Start of Block

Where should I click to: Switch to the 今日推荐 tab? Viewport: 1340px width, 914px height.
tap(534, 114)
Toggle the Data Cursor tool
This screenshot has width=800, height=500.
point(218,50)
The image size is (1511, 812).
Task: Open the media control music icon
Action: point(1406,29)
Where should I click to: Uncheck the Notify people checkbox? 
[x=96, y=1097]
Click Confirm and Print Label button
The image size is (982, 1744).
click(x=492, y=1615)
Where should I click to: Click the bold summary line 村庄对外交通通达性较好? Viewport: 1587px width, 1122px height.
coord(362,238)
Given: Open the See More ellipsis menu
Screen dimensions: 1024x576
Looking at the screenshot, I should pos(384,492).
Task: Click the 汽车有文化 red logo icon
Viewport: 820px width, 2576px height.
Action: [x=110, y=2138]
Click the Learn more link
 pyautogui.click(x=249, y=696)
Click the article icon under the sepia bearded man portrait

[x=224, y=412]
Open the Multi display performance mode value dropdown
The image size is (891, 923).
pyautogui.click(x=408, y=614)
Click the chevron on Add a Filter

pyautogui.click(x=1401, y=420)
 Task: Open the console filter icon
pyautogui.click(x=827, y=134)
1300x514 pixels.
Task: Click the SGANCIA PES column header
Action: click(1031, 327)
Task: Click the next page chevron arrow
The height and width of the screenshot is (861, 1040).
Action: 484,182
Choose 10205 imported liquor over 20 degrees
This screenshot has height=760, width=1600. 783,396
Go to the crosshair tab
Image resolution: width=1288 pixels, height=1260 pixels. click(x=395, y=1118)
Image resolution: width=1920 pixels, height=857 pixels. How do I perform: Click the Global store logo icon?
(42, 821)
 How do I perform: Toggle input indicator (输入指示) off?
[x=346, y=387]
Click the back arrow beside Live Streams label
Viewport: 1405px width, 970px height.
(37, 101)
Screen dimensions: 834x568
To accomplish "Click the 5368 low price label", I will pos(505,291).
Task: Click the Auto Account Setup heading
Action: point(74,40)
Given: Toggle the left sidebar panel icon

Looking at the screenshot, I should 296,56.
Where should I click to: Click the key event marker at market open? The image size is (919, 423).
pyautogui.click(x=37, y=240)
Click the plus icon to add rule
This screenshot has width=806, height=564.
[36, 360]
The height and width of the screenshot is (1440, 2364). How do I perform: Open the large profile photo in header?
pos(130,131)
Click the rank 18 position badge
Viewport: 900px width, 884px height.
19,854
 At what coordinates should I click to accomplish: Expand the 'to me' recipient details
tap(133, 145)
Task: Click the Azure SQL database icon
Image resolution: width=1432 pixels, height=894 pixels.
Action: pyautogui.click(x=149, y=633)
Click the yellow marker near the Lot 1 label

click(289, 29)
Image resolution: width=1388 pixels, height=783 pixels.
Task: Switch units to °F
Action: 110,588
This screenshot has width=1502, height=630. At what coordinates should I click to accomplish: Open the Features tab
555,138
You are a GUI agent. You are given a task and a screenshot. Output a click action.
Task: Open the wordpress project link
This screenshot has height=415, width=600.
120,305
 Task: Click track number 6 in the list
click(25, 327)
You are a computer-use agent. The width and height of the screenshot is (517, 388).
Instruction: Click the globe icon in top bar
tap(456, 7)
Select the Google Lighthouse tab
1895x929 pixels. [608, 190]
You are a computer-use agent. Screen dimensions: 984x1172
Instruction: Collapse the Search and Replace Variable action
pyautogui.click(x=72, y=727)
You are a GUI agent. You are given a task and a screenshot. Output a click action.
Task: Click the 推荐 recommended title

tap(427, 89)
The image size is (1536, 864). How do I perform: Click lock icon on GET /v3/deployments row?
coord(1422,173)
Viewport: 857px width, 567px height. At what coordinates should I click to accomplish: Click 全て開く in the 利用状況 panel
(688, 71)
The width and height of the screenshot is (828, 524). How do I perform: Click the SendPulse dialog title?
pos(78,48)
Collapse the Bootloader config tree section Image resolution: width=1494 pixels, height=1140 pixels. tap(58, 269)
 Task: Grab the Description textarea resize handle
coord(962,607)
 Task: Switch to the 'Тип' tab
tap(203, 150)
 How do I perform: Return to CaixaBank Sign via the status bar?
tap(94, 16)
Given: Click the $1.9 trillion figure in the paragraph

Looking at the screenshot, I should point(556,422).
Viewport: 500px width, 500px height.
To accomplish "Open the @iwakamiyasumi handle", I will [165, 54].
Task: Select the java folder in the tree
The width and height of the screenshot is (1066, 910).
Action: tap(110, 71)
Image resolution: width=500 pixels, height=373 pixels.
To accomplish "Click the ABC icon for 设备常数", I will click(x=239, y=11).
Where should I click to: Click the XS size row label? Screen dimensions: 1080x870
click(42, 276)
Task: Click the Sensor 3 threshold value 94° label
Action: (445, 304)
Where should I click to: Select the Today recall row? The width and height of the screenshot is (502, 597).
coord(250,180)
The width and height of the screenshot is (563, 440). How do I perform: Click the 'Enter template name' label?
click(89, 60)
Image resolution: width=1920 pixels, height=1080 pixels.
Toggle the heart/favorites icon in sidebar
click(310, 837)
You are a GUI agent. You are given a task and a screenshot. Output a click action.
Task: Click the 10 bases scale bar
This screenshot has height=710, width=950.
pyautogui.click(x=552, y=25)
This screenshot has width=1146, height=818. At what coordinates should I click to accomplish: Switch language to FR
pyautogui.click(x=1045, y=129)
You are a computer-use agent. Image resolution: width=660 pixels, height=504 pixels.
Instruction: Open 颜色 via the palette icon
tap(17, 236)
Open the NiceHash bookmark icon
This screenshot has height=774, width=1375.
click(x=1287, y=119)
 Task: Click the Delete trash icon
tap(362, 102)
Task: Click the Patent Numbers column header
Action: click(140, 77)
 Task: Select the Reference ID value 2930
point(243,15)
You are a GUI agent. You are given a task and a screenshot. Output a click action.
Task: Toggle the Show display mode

End of Block

→ PROBLEM TO WORK ON:
Go through the entries line by line and count those with "tree". Give only the count.

→ SOLVED PROBLEM:
2